2014.11.02

     木嶋真優コンサート会場を出て出口にあった「原爆と戦争展」を観た。「原爆と峠三吉の詩」原爆展を成功させる広島の会(代表:重力敬三)の主催(http://ww41.tiki.ne.jp/~genhiro/ )で、昭和の戦争に入る世の中の変化に始まって、満州国、日中戦争、南仏占領、太平洋戦争、大都市への空襲、原爆、敗戦、戦後処理、、という歴史をパネルでまとめている。パネルには集めた証言がびっしりと貼ってあって、書いたことの証拠としているので、説得性がある。それにしても厳粛な気分にさせられる。天皇の戦争責任は免れないという立場である。アメリカの支配層の狙いは極東に経済的軍事的に拠点を作るということであって、それ故に日本の中国侵攻が許せなかったが、米国民は戦争の拡大に反対していた。政府としては日本に先制させて米国民の世論を戦争に向わせることが必要だったから、石油禁輸策をとって日本を追い詰めたのである。イギリスも日本がアメリカを刺激して参戦させることを望んでいたし、蒋介石の中国は勿論である。こういった国際情勢に対して日本は冷静に判断するだけの統治体制がなかった。関東軍の勝手な判断で戦争が拡大していったのを制御することができなかったのである。アメリカ政府・連合国の罠に嵌ったとも言える。アメリカは緒戦からの巻き返しを図るについて、戦後の日本を基地化するためには天皇を利用すること、日本の軍事基地や工場を利用することまで考えて、空爆対象から皇居や軍需工場を避けて民家に絞っていた。天皇の取り巻きたちは、早い段階でアメリカ政府の天皇制維持の意向を知っていて、軍部を痛めつけて大衆の戦意を殺ぐためにポツダム宣言受諾を長引かせた、とまで書いてあった。昭和天皇自身がどう考えていたのかは本当の処は判らない。ポツダム宣言の早期受諾を強要すればクーデターが起きかねない、というのもそうだったのかもしれないが、それでも受諾が遅れたのは天皇の責任とせざるを得ないだろう。何しろ法的には天皇が決断するしかなかったのだから。戦後三菱財閥は軍部が一掃されて助かったと言っている。アメリカとの交易に期待をしている。

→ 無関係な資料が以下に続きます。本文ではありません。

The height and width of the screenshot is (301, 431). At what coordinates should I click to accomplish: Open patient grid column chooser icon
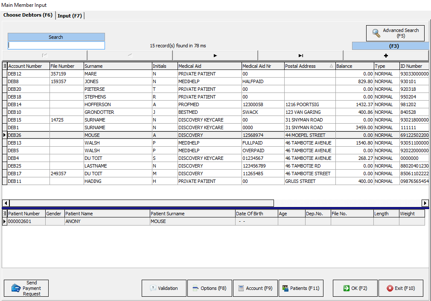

      本当の処、どうして戦争が拡大したのか?関東軍の暴走は確かに直接原因であるが、その背景にはマスコミによって煽られた世論の支持があった。更には疲弊しつくした農村の自暴自棄(兵隊になって給料を貰うしかない)もあった。この辺は結構写真や証言でよく説明されていた。満州へ、中国大陸へ、というのは関東大震災や世界恐慌後の日本の大衆の本能的な逃げ口でもあった。そこに付け込んだ連合国側の陰謀もあったし、それを知りつつ協力した日本の支配層も居たわけである。昭和天皇がイギリスで学びアングロサクソンに信頼を置いていたというのは公の事実である。何やら、国の境界よりは王権を上位においていた絶対王政時代を思わせる。天皇が軍部のクーデターすら起きかねないと感じていたのも頷ける。しかし、ともかく天皇制はうまく維持され、沖縄がアメリカに人身御供として提供されて戦後が始まったのである。その後もアメリカは日本を属国扱いしてきた、というのが引き続くパネルである。当初アメリカを救世主としていた日本共産党も考えを180度転換することになった。ベトナム戦争、アフガニスタン、イラク、とアメリカのやってきたことは日本に対して行ってきた軍事的破壊と同じである。ただ日本の様には戦後処理がうまく行かなかった。という次第で強烈に反アメリカ的な展示になっていた。まあ原爆を落とされたのだから当然ではあるが。。。